Contraforma 3, Renata Pedrosa

Lula foi além, e colocou em dúvida a legitimidade dos tribunais internacionais de direitos humanos.

Haha, deve ser o “estamento jurídico” internacional “perseguindo” lideranças populares como Putin e seus asseclas do grupo Wagner. Wagner! O segundo nome na organização, Dmitry Utkin, morto junto com seu líder Yevgenyi Prigozhin naquele acidente de avião, ostentava uma tatuagem da SS no braço.

As considerações de Lula sobre o Tribunal Internacional de Haia (do qual, segundo ele, só participariam “bagrinhos” como França, Holanda, Suécia e Canadá) são imperdoáveis.
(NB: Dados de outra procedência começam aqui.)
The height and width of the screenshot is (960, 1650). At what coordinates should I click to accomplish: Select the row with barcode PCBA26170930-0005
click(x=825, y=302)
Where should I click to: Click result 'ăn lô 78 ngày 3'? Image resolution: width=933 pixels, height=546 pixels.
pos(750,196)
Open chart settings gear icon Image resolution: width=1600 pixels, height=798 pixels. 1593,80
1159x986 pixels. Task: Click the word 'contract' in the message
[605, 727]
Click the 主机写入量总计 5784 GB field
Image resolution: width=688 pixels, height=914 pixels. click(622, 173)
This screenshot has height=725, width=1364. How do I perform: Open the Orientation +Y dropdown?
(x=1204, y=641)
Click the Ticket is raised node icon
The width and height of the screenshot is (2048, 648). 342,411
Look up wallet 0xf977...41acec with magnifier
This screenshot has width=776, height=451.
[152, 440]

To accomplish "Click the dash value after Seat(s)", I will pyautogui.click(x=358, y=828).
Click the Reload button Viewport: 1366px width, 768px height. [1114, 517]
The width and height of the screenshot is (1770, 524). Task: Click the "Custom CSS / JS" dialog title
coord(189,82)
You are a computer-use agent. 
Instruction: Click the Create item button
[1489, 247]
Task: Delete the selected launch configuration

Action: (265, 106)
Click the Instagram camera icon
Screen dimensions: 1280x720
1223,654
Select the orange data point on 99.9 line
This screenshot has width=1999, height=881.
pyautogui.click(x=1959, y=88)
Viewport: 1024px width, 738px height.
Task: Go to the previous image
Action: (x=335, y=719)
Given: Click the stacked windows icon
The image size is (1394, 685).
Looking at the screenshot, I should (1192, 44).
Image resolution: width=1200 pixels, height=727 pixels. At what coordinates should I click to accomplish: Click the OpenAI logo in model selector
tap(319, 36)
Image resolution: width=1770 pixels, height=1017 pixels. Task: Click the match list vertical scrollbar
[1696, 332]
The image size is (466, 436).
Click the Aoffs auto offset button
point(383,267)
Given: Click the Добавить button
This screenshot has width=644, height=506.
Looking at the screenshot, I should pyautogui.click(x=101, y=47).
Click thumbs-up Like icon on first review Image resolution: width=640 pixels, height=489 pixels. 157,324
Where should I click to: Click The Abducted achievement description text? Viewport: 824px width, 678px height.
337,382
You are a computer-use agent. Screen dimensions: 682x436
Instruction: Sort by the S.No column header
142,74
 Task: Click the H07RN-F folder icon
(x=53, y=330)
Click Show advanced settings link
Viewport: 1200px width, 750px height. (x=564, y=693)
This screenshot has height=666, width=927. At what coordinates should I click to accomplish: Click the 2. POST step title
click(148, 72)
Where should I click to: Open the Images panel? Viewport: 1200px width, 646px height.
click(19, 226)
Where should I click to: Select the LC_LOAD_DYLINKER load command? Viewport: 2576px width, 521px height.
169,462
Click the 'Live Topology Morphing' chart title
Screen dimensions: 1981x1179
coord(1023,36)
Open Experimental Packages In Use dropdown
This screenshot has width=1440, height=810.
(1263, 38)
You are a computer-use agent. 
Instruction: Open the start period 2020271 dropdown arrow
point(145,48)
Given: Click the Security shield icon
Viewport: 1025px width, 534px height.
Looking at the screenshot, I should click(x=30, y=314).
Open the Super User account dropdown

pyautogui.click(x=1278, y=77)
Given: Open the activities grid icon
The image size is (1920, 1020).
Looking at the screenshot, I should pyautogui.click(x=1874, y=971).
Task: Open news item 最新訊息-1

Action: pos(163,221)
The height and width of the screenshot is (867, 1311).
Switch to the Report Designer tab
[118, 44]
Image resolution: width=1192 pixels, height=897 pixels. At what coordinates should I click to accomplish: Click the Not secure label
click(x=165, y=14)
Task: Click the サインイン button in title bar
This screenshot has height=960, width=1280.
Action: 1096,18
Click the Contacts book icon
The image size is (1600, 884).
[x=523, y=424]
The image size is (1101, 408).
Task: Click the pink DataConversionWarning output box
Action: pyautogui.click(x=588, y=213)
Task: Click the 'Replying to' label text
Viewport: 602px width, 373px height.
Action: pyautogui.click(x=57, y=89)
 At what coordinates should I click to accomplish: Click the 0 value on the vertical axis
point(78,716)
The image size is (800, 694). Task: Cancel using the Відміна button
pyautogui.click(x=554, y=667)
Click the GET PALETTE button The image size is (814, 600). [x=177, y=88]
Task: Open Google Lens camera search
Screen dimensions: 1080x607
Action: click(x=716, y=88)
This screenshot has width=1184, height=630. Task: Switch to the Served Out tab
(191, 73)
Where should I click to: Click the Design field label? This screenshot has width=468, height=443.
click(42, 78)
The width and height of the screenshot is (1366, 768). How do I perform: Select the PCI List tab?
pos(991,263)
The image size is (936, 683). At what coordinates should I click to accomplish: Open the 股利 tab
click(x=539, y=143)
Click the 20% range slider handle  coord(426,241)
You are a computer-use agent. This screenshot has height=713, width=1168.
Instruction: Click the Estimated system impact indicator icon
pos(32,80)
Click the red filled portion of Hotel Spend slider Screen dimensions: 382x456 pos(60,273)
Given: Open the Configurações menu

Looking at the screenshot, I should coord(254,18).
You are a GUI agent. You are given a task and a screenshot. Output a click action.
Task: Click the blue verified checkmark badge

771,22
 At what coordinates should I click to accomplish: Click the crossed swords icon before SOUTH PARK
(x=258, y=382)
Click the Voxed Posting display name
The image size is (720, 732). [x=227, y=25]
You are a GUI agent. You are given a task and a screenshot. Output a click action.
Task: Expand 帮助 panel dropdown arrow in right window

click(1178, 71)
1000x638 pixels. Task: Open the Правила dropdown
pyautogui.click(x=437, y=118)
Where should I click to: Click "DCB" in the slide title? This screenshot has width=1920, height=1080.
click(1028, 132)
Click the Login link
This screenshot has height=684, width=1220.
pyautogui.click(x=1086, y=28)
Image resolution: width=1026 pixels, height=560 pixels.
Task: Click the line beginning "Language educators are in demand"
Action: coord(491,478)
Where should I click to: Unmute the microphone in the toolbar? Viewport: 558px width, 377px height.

São instituições desse tipo — assim como os tribunais brasileiros — que podem punir golpistas, genocidas e torturadores; exatamente aqueles que, em nosso país, continuam impunes.

Ou será que preferimos alguma forma de “justiça popular”, sem provas, advogados de defesa e formalidades processuais? Formalidades que, agora, para fechar o círculo, eliminam a culpabilidade do próprio Lula…

Pouco importa. Lula diz bobagens, é a natureza dele; o problema é quando passamos a repeti-las.